After gawking at the sight of 42 storeys of Gothic Revival architecture, it is necessary to take a tour of the Nationality Rooms. Pittsburghers from 27 different countries have banded together to design these wondrous classrooms. There is even a brick from No 10, Downing Street set into the wall of the English classroom3. Take the virtual tour online, and you will be prepared to annoy the Quo Vadis guide with your superior knowledge and pointed questions – such as what happened to the books the Bund placed in the German classroom. (They were Nazi. They were quietly removed.)
Wear your walking shoes to Oakland. You and your visitors will want to stroll around, admiring the variety of architectural styles within a few blocks of the Cathedral. Behind the Cathedral is a another Gothic structure. You might see a wedding party coming out of Heinz Chapel4, a gem of a Gothic chapel with rather more secular windows than you're used to – in addition to religious figures, you will find allegorical figures, Beethoven, and even the search for the Holy Grail. There's Soldiers' and Sailors' Memorial Hall, a magnificent temple to civil religion built by the Grand Army of the Republic5. It features a museum and public rooms that can be rented. A historical note: Southern Baptists began their foray into Pittsburgh by holding meetings there in the 1960s. They were required by the rules to salute the US flag before each service began – under a portrait of General William Tecumseh Sherman. The displaced Southerners found this amusing.
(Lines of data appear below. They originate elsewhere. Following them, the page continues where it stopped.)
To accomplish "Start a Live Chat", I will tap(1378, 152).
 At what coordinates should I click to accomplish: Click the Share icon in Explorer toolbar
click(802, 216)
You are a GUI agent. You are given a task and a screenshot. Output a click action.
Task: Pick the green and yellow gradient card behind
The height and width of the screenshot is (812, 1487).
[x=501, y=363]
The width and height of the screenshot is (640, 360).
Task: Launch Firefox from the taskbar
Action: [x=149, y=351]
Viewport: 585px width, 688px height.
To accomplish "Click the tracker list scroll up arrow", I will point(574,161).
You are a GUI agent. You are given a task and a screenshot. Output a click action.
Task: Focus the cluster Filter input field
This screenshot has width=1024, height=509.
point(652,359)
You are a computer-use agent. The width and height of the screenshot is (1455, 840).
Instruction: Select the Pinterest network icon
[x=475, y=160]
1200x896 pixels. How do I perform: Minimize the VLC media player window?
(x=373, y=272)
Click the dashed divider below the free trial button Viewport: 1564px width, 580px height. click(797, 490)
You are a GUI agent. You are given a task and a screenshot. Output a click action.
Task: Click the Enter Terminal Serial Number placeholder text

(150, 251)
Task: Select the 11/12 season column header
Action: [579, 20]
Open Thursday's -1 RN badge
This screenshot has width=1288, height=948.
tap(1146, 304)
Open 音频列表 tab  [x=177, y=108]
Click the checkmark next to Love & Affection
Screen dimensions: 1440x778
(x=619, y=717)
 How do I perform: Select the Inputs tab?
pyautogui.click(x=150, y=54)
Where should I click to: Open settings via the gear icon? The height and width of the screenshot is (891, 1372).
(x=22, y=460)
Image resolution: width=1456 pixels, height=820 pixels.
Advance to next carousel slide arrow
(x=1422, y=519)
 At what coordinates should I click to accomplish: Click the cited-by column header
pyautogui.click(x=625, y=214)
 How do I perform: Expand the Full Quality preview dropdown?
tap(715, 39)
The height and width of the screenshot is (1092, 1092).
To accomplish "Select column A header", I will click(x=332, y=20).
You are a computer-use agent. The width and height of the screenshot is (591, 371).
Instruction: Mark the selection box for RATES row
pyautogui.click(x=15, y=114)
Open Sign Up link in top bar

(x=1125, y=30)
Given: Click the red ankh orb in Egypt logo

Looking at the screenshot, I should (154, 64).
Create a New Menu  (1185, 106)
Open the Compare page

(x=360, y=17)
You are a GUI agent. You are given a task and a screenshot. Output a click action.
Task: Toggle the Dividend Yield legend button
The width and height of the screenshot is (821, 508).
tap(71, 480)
Another must-see edifice is Frick Fine Arts, a Renaissance-style art museum belonging to the University of Pittsburgh. It houses a superior collection of reproductions of great art works. Helen Clay Frick, the rich patron who lent her name to the building, was a dedicated collector of art works, many of them forgeries. (Dedication does not always equal expertise.)
If you are already at the art museum, time permitting, you and your visitors may care to take a walk through neighbouring Phipps Conservatory, a botanical garden. From there, it is a short walk to Schenley Park, with its famous Panther Hollow. It is likely that the only Panthers you will see these days belong to the university's football team, but the area once harboured mountain lions6.
From your tour of the park, a walk back to Forbes Ave will take you past the intriguing Carnegie Library, one of many built by the great Scots American philanthropist and strikebreaker. Marvel, but hurry on past Forbes Ave (which is one-way) to Fifth Ave, where a bus will soon come along to take you back downtown.
If you've planned it right, your guests are now footsore but happy, and just have time for a bite at one of the many fine downtown restaurants before catching the limo back to the airport. You have pleased your visitors – you have delighted, informed, and fed them. Best of all, you are now rid of them, and can go home to North Hills and get a good night's sleep before you face the horrors of the Monday commute you didn't tell them about.